Dr. Sylvain Ehrenfeld, International Humanist and Ethical Union and the National Ethical Service of the American Ethical Union representative to the UN; and Temma Ehrenfeld, a freelance writer based in New York City.
Since 1990, the United Nations has published a development report recording human wellbeing. While income is crucial, it is widely acknowledged that although human welfare cannot be evaluated by money alone, without resources any progress is difficult. We must consider whether people can lead long and healthy lives and have the opportunity to be educated as well. For this purpose, the Human Development Index (HDI) was created, combining income, life expectancy and education to assess human wellbeing.
There has been progress. The world's average HDI has increased almost 20% since 1990 (and 40% since 1970) reflecting large improvements in life expectancy, school enrollment, literacy and income. For example, average life expectancy around the globe recently jumped to 70 years, up from just 59 years in 1970.
The report points out that the HDI relies on national averages which often conceal lopsided distributions in income, health and education. The last 20 years have seen increasing inequality between countries, and importantly within countries. China for example, based on income alone demonstrates the largest increase in development over the past 40 years. Its economy has grown by an average of 8% per year, but the improvements in income have not always been matched by advances in life expectancy, health and education. As a result, China is only 79th in terms of improvement in life expectancy and schooling. Income inequality in China has skyrocketed as extreme poverty remains in much of the countryside. Similarly, India has seen a growing middle class, but 42% of people are still extremely poor, with an average life expectancy of 64 years.
Human development research, confirmed by the HDI report, shows the lack of significant correlation between economic growth and improvements in health and education in low and middle level countries.The 2010 report provides a succinct summary.

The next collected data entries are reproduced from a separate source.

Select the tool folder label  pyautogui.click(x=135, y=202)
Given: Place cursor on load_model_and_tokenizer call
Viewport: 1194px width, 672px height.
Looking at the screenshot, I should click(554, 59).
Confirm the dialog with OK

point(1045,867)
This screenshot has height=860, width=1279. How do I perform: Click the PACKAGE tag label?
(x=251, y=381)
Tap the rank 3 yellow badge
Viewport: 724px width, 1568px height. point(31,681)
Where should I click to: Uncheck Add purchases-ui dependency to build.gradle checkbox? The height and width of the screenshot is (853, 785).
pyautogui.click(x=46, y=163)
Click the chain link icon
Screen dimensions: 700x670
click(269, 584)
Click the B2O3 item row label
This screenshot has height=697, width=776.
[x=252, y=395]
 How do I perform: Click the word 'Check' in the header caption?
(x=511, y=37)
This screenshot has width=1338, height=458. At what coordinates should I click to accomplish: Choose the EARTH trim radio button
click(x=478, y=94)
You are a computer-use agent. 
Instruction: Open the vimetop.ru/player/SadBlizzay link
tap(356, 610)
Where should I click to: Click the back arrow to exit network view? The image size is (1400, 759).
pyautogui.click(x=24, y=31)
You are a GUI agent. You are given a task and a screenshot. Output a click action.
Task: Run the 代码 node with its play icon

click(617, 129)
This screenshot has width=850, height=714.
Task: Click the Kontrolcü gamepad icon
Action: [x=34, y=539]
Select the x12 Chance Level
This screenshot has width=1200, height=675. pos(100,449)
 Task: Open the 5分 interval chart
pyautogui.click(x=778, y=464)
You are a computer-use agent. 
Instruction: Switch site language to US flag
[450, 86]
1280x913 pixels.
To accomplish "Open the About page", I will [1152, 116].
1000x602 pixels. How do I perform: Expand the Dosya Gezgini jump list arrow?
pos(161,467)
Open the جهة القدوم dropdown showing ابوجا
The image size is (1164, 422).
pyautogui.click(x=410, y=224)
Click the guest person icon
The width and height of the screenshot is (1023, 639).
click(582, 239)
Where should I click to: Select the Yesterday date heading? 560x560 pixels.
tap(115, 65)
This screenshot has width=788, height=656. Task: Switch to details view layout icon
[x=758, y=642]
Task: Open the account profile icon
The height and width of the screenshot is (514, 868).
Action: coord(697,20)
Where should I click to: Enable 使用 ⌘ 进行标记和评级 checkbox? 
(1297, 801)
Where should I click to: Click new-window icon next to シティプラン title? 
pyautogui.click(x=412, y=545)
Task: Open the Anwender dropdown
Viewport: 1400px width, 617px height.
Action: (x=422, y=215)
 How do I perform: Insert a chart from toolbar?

Equity and the HDI are systematically related. Countries that do well on the HDI tend to be more equitable. The result is consistent with research indicating that reducing inequality, both in the population as a whole and across gender and other groups, can improve outcomes in health and education as well as economic growth.
Globally more people have improved their lives. However, the startling and troublesome fact is that the number of desperate poor, about 1.3 billion, has remained the same over the years. Where do the "bottom billion" live?
The usual assumption has been that the poor live in poor countries. This was true in 1990: then over 90% of the world's poor lived in the world's poorest places. Many of the fragile, failed states (about 50 of them) had civil wars and often dysfunctional governments. A recent study by the British Institute of Development Studies indicates an important change over the last 20 years, namely that three-quarters of the 1.3 billion very poor people now live in middle-level countries. The increased wealth of these newly risen middle-level countries has not filtered down to the very poor. Some of these countries are: India , China, Nigeria, Pakistan and Indonesia. Persistent poverty is quite often a political problem due to lopsided distributions of wealth, health and educational resources.
The World Bank, not the most progressive institution, published a significant report in 2006 providing detailed evidence that high levels of economic and political inequality lead to economic institutions and social arrangements that systematically favor the interests of an elite with more influence. Such institutions, it states, undermine a country's potential for growth and poverty reduction. In short, vast inequalities, aside of being immoral, are also bad for the economy. Coming from the World Bank this is surely a remarkable statement.
There are programs to help the poor. One innovation is the Conditional Cash-Transfer (CCT) programs. These programs give stipends and food to the poorest if they meet certain conditions, such as their children attending school, their babies being vaccinated, and their children having regular health checks. Ten years ago there were only a handful of such programs. Now they exist on every continent - and they benefit millions of people. Even New York City has a CCT program. This program originated in Brazil, and has spread to the Philippines, Bangladesh, Cambodia and Pakistan These programs are not a panacea, but are still very helpful.
Ultimately, extreme maldistribution is immoral, bad for the economy and unsustainable.